= Travail à faire =
a - Recopiez sans rien changer un passage du texte sur la persistance des rituels : partez des mots « PERSISTANCE DES RITUELS » et arrêtez-vous après « de nouvelles directions. ».
b - Selon le texte sur la persistance des rituels, à quel sens plus ancien renvoient des mots comme « rite » dans les langues indo-européennes ?

= Texte à lire =
- - - -

PERSISTANCE DES RITUELS
  
Quand nous pensons à des photographies de Magnum, nous imaginons des images de vie quotidienne, des instantanés volés au hasard, des formes d'expression qui, en apparence, sont au plus loin des rites et de leur persistance. Mais ce n'est pas tout-à-fait vrai, et pas uniquement parce que la photographie documentaire de Magnum s'est aventurée, au cours des dernières années, dans de nouvelles directions.
Dans les langues indo-européennes, des mots comme "rite" et ses équivalents renvoient à un sens plus ancien, celui d'"ordre". Un rite religieux, dans la plupart des cultures (dans toutes peut-être), est une cérémonie qui se déroule selon un ordre bien arrêté, transmis par la tradition, et qui en assure l'efficacité. Mais les travaux des anthropologues et des sociologues nous ont appris à discerner un noyau cérémoniel, rituel, dans tous les comportements qui rythment la vie des sociétés humaines, de la politique au jeu, de la guerre à la conversation, de l'amour à la convivialité. Nos gestes, même les plus spontanés, sont modelés par des schèmes que nous avons souvent appris, comme la grammaire, sans nous en rendre compte. Les techniques elles-mêmes, selon la définition du grand anthropologue Marcel Mauss, sont "des actes traditionnels efficaces transmis par la tradition" et, en un certain sens, on peut donc les comparer à des rites.

- - - -

= Données =
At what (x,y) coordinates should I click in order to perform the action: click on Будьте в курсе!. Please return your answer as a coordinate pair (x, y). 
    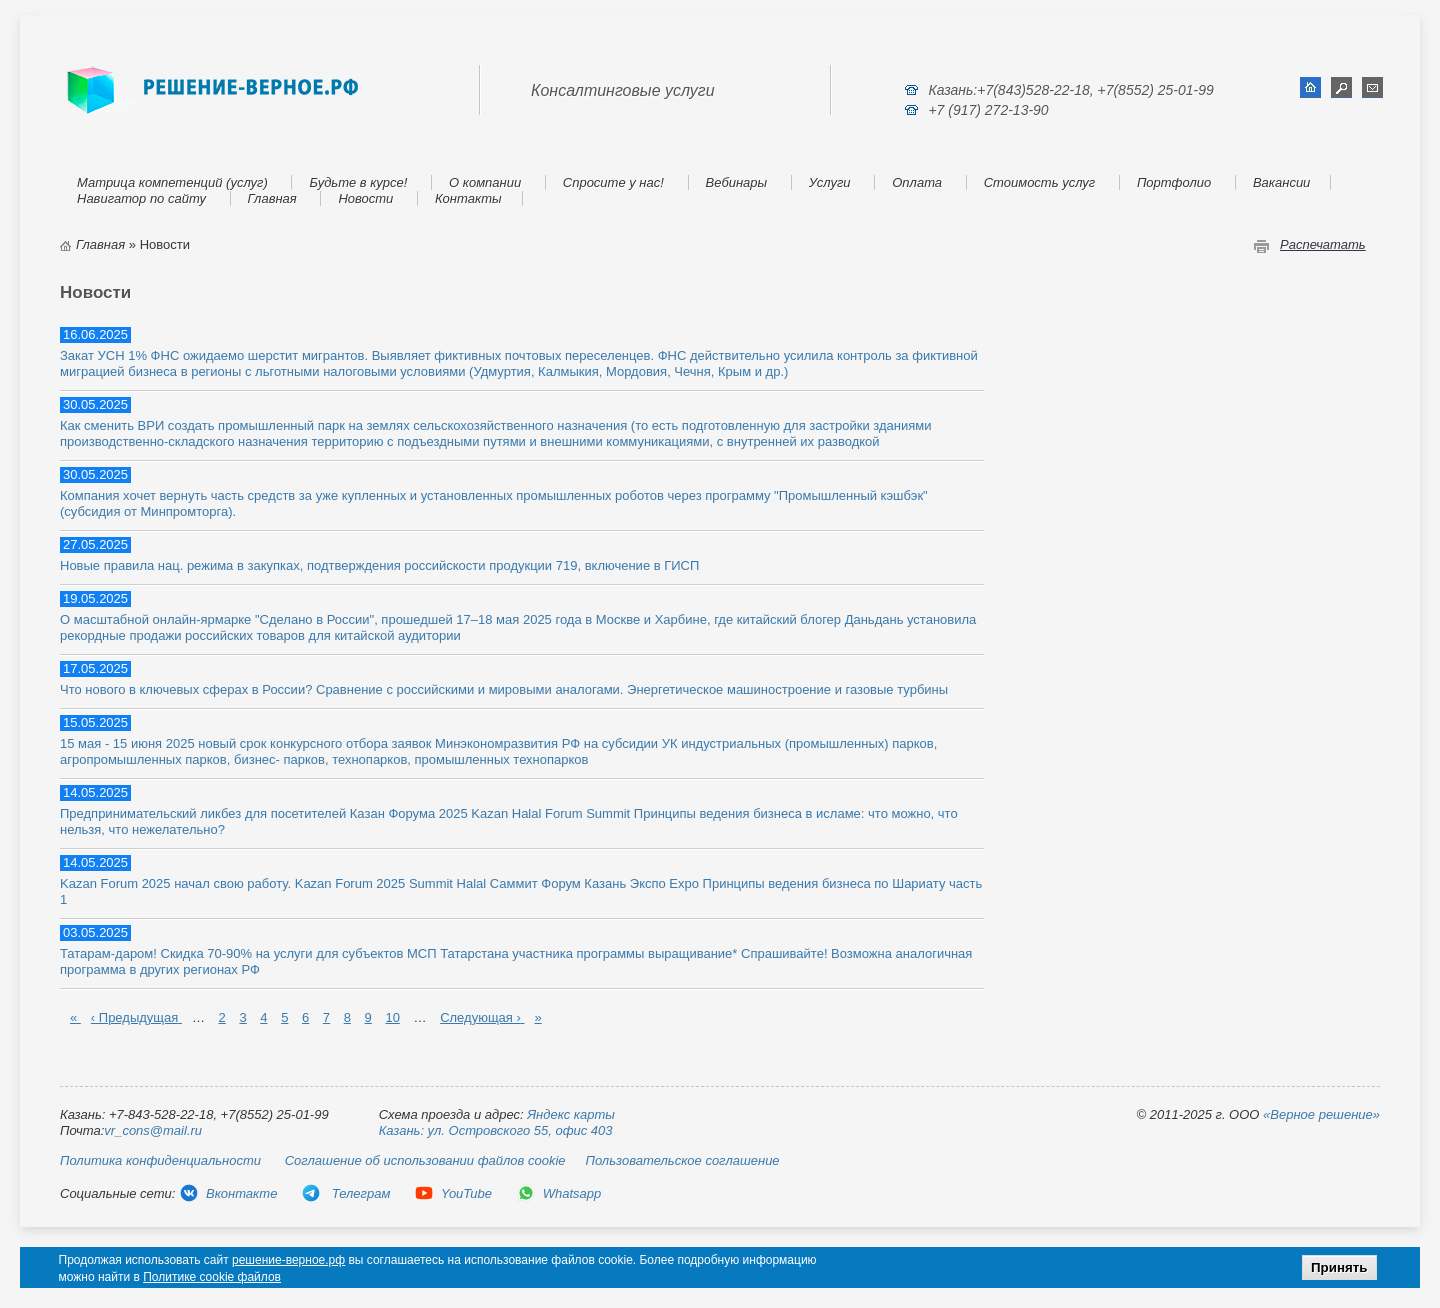
    Looking at the image, I should click on (358, 182).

- - - -

= Réponses de l'exercice =
a -
PERSISTANCE DES RITUELS
  
Quand nous pensons à des photographies de Magnum, nous imaginons des images de vie quotidienne, des instantanés volés au hasard, des formes d'expression qui, en apparence, sont au plus loin des rites et de leur persistance. Mais ce n'est pas tout-à-fait vrai, et pas uniquement parce que la photographie documentaire de Magnum s'est aventurée, au cours des dernières années, dans de nouvelles directions.

b - Au sens d'« ordre ».